Wuchtiges Zurückklappen führe zu Beschädigungen

Interne Qualitätsuntersuchungen haben ergeben, dass am Verriegelungsmechanismus der verstellbaren Rücksitzlehnen ein Problem besteht, erklärt der Sprecher von Ford Austria auf Anfrage des ÖAMTC. Sollte die Sitzlehne mehrmals mit entsprechender Wucht zurückgeklappt werden, kann es zu Beschädigungen an der Lehnenverriegelung kommen. Im schlimmsten Fall neige sich die Sitzlehne von selbst ohne Betätigung des Entriegelungshebels. Bei einem Unfall könne somit die optimale Sitzposition der Fondpassagiere nicht mehr sichergestellt werden, wodurch ein erhöhtes Verletzungsrisiko entsteht.

Reparaturdauer: Zwischen 10 Minuten und maximal 3 Stunden

Zur Fehlerbeseitigung wird zunächst die Rücksitzlehnenverriegelung einer Sichtprüfung unterzogen, wofür knapp 10 Minuten anfallen. Sind im Zuge dessen weitere Arbeiten erforderlich, so erhöht sich nach Angaben des Importeurs der Werkstattaufenthalt auf eineinhalb bis maximal drei Stunden.

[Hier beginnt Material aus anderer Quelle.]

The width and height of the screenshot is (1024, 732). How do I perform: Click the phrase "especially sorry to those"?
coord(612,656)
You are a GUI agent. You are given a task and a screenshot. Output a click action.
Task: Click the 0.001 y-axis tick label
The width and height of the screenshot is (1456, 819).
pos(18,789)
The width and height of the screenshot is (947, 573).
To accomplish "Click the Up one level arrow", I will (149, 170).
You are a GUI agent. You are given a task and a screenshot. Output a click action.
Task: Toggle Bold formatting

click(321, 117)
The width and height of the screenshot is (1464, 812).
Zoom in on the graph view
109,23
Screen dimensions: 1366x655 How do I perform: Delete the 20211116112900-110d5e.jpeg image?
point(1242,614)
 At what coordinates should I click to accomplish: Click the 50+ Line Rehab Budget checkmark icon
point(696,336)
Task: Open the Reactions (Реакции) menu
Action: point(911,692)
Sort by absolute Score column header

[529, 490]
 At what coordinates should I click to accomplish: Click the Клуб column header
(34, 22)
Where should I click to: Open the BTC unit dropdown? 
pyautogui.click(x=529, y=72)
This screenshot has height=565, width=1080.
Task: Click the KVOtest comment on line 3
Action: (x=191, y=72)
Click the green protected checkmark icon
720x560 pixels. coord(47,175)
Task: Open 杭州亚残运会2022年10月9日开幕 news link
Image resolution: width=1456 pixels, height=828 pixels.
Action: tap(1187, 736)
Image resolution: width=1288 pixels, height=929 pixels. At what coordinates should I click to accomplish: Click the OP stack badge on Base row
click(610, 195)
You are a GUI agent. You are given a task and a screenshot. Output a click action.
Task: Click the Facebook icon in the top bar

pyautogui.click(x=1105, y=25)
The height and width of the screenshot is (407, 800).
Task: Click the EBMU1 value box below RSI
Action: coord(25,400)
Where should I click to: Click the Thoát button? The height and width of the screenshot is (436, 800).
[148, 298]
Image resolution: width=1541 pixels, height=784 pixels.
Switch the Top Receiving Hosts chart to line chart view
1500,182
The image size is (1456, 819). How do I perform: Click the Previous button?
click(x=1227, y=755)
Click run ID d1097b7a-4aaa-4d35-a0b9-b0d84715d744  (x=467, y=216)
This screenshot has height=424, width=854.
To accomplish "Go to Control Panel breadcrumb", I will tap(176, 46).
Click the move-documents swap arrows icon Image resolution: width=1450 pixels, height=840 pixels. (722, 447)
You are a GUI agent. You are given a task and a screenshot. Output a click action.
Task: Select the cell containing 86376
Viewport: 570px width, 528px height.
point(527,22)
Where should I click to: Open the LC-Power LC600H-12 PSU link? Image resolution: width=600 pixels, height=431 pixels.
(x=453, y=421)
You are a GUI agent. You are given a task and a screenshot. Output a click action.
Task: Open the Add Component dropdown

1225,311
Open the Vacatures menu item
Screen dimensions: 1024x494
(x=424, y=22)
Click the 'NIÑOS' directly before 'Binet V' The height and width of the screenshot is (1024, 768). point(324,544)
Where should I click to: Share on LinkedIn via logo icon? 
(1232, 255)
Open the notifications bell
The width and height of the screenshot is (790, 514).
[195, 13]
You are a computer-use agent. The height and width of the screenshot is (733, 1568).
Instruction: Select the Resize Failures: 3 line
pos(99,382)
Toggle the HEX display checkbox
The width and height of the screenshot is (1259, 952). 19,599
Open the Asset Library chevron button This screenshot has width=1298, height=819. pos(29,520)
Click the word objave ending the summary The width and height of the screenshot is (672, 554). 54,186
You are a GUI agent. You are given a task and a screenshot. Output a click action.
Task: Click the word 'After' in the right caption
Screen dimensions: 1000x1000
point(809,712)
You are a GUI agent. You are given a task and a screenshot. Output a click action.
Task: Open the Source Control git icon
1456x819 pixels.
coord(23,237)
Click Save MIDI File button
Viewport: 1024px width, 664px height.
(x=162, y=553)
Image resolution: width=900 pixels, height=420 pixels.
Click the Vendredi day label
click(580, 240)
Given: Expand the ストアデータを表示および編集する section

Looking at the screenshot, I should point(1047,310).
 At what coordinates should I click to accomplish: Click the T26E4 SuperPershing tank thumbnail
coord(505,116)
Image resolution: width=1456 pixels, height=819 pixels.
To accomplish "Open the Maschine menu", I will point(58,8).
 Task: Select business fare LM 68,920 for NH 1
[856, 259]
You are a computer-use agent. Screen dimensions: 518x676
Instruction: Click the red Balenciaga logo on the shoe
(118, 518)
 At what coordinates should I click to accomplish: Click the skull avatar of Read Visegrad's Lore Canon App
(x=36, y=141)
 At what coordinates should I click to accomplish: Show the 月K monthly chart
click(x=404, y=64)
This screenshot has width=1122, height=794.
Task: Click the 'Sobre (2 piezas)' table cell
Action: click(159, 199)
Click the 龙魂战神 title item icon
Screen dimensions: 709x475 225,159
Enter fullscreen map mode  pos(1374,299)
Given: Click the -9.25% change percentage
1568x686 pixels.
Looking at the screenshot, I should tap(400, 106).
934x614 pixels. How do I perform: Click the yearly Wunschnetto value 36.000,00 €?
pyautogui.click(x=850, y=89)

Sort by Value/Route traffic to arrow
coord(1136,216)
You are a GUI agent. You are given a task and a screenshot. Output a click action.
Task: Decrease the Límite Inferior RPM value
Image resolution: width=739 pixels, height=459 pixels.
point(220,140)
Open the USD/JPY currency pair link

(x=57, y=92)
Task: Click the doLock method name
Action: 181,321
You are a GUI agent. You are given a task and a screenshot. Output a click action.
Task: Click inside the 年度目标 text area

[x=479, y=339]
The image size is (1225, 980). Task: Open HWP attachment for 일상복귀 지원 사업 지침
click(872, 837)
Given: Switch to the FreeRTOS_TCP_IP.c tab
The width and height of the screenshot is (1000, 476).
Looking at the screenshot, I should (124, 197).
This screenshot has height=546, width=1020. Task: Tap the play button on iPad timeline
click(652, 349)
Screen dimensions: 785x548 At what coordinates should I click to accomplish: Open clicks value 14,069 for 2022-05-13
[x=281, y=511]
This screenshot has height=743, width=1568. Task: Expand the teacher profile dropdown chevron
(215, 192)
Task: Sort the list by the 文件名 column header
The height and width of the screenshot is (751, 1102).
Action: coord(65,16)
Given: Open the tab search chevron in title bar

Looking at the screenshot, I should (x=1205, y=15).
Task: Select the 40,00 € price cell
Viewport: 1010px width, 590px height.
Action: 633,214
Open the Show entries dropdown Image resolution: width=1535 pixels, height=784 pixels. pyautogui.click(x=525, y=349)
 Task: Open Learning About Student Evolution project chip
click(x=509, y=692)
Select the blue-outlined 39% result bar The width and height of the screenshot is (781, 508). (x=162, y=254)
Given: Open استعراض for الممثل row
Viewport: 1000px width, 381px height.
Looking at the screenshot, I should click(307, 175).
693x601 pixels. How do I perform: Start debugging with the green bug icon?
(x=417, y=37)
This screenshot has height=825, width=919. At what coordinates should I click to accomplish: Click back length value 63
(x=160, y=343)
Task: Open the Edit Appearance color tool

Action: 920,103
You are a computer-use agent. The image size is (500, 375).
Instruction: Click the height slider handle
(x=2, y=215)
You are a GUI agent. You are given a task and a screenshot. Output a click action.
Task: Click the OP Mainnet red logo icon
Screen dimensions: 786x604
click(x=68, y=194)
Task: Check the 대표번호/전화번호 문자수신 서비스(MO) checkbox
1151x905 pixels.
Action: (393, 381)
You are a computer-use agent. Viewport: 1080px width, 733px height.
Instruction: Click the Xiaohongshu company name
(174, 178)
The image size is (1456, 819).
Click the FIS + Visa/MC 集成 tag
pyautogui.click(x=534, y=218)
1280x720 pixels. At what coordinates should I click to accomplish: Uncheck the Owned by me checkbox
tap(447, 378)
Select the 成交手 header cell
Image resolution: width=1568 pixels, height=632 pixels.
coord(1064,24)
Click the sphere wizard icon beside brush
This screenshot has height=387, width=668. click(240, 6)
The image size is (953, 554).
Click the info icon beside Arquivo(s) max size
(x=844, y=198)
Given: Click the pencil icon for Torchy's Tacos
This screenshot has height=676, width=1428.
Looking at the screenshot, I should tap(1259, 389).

Aktion läuft, Kunden sind informiert

Der Start der Rückrufaktion liegt bereits einige Wochen zurück. Ein Teil der betroffenen Fahrzeuge konnte im Rahmen einer „Rückrufaktion vor Auslieferung“ wieder instandgesetzt werden. Die Fahrzeughalter der restlichen, bereits in Kundenhand befindlichen Pkws sind rechtzeitig vom Versicherungsverband über den Rückruf informiert worden. Ford Austria zufolge habe es bisher keine Unfälle in diesem Zusammenhang gegeben.